The race for AI leadership has become a desperate hunt for the digital data needed to advance the technology. To get that data, tech companies including OpenAI, Google and Meta have cut corners, ignored company policies and discussed bending the law, according to a New York Times investigation.
At Meta, which owns Facebook and Instagram, executives, lawyers and engineers last year discussed buying the publishing house Simon & Schuster to acquire major projects, according to tapes of internal meetings obtained by The Times. They also discussed collecting copyrighted data from all over the Internet, even if it meant facing lawsuits. Licensing negotiations with publishers, artists, musicians and the news industry will take too long, they said.
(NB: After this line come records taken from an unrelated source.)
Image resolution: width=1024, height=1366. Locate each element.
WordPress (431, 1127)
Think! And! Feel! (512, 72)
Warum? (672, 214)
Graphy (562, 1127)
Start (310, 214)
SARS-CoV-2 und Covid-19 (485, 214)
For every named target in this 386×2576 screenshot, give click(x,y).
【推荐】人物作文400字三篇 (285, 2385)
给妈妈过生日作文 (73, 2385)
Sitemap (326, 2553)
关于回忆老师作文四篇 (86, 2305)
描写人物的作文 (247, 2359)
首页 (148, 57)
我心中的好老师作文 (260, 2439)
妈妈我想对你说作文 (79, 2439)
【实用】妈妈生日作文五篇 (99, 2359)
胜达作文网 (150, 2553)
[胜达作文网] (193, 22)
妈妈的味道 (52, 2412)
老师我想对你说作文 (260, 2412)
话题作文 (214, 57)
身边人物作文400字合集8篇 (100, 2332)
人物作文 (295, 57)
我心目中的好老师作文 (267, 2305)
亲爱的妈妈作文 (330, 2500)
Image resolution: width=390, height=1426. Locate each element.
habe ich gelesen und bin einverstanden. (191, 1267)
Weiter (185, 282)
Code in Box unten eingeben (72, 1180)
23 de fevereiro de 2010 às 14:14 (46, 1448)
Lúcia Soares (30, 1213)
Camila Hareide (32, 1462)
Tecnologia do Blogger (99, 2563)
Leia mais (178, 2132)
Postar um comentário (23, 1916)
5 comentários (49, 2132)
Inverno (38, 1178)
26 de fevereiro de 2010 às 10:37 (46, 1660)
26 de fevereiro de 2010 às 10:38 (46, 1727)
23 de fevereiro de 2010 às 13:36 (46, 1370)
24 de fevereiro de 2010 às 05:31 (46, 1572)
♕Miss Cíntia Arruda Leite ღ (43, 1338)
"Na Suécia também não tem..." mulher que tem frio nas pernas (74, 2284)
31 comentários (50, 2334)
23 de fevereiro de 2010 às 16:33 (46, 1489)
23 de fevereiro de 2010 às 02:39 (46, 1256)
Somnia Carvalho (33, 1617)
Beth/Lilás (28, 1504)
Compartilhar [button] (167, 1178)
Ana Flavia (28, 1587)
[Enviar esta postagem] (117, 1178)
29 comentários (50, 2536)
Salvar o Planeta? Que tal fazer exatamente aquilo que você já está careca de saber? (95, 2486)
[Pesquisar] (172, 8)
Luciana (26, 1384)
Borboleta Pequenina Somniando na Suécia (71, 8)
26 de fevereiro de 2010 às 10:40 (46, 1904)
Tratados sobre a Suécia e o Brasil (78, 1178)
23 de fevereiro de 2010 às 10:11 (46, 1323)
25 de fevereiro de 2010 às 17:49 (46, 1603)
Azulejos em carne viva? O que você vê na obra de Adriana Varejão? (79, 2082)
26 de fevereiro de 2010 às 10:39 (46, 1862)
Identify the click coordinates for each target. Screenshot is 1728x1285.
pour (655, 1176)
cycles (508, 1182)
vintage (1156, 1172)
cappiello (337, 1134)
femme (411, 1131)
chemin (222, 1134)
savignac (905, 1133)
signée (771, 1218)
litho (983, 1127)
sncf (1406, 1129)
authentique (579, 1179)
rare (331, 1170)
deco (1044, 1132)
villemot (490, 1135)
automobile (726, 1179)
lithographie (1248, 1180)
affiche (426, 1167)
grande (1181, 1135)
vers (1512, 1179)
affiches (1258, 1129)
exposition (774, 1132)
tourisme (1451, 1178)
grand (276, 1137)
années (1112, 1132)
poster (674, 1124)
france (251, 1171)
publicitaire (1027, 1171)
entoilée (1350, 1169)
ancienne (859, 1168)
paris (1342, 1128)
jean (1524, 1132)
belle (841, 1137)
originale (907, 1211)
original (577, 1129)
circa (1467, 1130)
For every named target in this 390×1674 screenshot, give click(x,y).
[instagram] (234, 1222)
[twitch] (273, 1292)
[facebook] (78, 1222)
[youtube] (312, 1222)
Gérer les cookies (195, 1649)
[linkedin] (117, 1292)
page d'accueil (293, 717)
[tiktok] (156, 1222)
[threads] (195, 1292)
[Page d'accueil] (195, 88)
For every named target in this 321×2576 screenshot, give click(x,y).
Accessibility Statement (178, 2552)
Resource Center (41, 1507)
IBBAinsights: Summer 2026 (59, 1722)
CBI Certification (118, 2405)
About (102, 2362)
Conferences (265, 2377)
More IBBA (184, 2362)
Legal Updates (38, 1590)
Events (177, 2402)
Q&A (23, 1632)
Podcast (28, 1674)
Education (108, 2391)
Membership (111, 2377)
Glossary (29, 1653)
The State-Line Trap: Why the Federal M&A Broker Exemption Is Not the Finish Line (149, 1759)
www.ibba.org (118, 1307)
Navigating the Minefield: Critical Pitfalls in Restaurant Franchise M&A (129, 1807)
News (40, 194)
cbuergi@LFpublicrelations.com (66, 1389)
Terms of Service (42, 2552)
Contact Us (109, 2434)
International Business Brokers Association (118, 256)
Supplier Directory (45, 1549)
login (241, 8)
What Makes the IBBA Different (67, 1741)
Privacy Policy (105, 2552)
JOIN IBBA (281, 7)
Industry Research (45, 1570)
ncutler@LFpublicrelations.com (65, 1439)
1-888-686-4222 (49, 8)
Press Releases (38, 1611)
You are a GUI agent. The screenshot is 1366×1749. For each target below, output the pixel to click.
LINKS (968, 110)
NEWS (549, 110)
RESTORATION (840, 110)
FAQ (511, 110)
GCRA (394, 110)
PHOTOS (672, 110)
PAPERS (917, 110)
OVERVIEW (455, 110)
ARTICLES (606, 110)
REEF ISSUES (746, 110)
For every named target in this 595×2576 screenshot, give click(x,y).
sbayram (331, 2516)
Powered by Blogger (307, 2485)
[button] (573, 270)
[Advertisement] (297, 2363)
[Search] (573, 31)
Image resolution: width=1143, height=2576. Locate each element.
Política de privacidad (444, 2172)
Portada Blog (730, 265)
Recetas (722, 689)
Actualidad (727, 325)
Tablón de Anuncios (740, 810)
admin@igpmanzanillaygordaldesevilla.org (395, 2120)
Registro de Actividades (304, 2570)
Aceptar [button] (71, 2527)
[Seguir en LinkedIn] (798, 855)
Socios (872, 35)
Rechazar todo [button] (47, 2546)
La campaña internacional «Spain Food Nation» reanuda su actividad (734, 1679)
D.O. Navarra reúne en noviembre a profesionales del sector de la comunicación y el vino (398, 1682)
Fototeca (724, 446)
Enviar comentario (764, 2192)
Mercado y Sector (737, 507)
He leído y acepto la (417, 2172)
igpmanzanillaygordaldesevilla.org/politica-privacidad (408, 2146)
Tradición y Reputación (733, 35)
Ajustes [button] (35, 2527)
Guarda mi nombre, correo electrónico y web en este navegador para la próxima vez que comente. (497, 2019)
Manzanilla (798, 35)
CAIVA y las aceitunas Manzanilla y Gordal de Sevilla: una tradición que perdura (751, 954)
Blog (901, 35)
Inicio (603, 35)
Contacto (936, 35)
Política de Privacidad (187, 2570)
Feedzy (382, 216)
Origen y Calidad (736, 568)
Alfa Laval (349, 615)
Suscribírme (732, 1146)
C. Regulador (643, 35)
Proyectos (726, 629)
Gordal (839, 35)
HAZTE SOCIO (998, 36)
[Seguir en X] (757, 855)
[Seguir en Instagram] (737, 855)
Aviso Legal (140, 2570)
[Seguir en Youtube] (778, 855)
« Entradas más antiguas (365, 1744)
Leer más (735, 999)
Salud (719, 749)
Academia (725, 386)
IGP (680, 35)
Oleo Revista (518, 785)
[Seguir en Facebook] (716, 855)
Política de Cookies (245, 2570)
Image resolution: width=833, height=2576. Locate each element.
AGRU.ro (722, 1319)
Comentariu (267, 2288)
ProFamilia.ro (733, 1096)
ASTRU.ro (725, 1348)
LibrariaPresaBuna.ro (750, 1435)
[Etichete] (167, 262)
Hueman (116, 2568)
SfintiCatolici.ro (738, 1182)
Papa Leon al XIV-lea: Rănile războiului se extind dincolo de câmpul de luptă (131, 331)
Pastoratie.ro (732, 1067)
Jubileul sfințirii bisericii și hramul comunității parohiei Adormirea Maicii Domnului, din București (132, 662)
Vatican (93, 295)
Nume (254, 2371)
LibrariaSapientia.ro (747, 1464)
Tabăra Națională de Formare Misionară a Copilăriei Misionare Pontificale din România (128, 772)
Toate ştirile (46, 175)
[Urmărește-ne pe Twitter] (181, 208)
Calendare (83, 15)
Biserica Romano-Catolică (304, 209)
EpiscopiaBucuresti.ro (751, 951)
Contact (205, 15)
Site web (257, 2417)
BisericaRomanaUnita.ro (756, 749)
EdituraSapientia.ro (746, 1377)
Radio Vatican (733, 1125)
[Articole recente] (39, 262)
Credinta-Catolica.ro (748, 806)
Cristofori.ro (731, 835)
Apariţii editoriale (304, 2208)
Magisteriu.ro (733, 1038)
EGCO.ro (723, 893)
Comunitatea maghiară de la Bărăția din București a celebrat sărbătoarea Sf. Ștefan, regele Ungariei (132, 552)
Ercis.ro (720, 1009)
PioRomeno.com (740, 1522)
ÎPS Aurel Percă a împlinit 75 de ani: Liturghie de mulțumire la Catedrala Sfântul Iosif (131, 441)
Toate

Like OpenAI, Google transcribed YouTube videos to collect text for its AI models, five people with knowledge of the company’s practices said. This potentially violated the copyright of the videos, which belong to their creators.
Last year, Google also expanded its terms of service. One motivation for the change, according to members of the company’s privacy team and an internal message seen by the Times, was to allow Google to use publicly available Google Docs, restaurant reviews on Google Maps and other online material for more AI Products.
The companies’ actions show how online information—news, fiction, message board posts, Wikipedia articles, computer programs, photos, podcasts, and movie clips—is increasingly becoming the lifeblood of the booming AI industry. Creating innovative systems depends on having enough data to teach technologies to instantly produce text, images, sounds, and videos that look like what a human creates.